SYSTEM Cited by 1 source
Metaflow Fast Data (Netflix)¶
Fast Data is the Netflix-internal Metaflow library for high-throughput Python access to Netflix's data warehouse. It is the data-layer integration used by Netflix Metaflow projects for last-mile data processing — feature transformations, batch inference, training — in cases where Spark is overkill but the working set is still "occasionally… terabytes of data" (Source: sources/2024-07-22-netflix-supporting-diverse-ml-systems-at-netflix).
Two interfaces¶
┌───────────────────────────────────────────────────────────────┐
│ Fast Data │
│ │
│ metaflow.Table │
│ ───────────────── │
│ • Parses [Iceberg](<./apache-iceberg.md>) table metadata (or legacy Hive) │
│ • Resolves partitions + Parquet file list │
│ • Read path + (recently added) write path │
│ │
│ │ (list of Parquet files) │
│ ▼ │
│ metaflow.MetaflowDataFrame │
│ ────────────────────────── │
│ • Downloads Parquet via Metaflow's high-throughput S3 │
│ client, directly into process memory │
│ • Uses [Arrow](<./apache-arrow.md>) as in-memory representation │
│ • Zero-copy handoff to Pandas / Polars / internal C++ │
│ libraries │
└───────────────────────────────────────────────────────────────┘
"The Table object is responsible for interacting with the Netflix
data warehouse which includes parsing Iceberg (or legacy Hive) table
metadata, resolving partitions and Parquet files for reading.
Recently, we added support for the write path, so tables can be
updated as well using the library."
"Once we have discovered the Parquet files to be processed,
MetaflowDataFrame takes over: it downloads data using Metaflow's
high-throughput S3 client directly to the process' memory, which
often outperforms reading of local files."
Dependency-graph discipline: stable Arrow C ABI¶
Most ML/data libraries in the Python ecosystem take a hard dependency on a specific PyArrow version, which makes it easy to hit unresolvable dependency graphs when Fast Data's C++ extensions and user code disagree on PyArrow.
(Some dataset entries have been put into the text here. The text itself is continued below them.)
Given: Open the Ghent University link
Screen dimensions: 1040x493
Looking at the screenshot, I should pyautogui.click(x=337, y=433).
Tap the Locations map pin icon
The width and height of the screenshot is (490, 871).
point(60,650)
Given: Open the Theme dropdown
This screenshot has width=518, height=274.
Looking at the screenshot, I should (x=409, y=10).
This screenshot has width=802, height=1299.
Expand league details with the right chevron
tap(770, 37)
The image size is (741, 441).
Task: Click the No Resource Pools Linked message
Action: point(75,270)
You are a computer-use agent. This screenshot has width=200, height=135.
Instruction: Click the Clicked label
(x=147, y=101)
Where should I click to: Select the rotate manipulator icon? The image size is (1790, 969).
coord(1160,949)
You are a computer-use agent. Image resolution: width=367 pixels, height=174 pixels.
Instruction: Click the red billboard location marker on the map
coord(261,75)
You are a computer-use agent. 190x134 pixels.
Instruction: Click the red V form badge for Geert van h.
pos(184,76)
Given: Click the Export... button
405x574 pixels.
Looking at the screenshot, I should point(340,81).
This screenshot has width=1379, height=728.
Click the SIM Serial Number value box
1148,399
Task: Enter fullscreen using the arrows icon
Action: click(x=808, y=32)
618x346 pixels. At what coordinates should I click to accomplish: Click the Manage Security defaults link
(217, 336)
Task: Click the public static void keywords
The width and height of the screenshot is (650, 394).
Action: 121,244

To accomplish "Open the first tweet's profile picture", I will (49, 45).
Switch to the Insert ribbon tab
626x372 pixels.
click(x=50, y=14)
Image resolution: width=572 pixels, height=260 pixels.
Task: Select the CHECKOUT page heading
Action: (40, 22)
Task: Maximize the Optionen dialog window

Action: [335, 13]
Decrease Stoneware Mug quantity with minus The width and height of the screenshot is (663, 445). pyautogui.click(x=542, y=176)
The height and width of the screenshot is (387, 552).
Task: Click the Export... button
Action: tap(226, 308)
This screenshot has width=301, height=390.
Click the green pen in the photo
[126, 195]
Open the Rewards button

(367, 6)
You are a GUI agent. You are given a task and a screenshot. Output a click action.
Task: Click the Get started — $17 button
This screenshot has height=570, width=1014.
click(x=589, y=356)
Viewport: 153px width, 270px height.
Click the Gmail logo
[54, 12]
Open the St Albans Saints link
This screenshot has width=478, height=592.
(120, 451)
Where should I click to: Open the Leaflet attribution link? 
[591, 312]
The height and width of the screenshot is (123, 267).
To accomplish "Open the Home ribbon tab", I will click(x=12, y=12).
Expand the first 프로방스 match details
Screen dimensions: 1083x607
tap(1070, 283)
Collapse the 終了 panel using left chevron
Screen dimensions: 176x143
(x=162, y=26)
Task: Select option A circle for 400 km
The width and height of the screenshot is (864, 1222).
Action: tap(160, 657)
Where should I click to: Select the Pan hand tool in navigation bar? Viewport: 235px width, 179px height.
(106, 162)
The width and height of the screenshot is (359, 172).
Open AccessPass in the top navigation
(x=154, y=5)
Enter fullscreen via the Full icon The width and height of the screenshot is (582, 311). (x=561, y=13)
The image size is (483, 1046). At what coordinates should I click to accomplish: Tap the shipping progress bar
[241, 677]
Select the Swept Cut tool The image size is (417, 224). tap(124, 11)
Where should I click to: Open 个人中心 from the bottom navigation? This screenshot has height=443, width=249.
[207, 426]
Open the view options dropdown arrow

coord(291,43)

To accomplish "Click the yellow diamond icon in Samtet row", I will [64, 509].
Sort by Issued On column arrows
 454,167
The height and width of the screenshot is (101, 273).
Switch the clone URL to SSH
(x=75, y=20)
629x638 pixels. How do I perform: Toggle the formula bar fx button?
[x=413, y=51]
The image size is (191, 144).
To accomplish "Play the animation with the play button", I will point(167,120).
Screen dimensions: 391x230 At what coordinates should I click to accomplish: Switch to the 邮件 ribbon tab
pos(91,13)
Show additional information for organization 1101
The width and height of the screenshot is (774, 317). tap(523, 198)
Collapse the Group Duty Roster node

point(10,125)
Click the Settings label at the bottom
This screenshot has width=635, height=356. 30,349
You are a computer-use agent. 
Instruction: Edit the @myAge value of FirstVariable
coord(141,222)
Netflix sidesteps this:
"(Py)Arrow is a dependency of many ML and data libraries, so we don't want our custom C++ extensions to depend on a specific version of Arrow, which could easily lead to unresolvable dependency graphs. Instead, in the style of nanoarrow, our Fast Data library only relies on the stable Arrow C data interface, producing a hermetically sealed library with no external dependencies."
References: nanoarrow, Arrow C data interface. This is a concrete instance of the principle "build against the ABI, not the release" for ML platform code that has to compose with many user environments.
Example workload: Content Knowledge Graph¶
Netflix's Content Knowledge Graph — relationships between
titles, actors, and other film/series attributes — relies on Fast
Data + Metaflow's foreach to resolve "approximately a billion
pairs" for entity resolution. Each Metaflow task loads a shard via
Table + MetaflowDataFrame, matches with Pandas, and writes an
output shard; the output table is committed once all tasks finish.
"A key challenge in creating a knowledge graph is entity resolution. There may be many different representations of slightly different or conflicting information about a title which must be resolved. This is typically done through a pairwise matching procedure for each entity which becomes non-trivial to do at scale."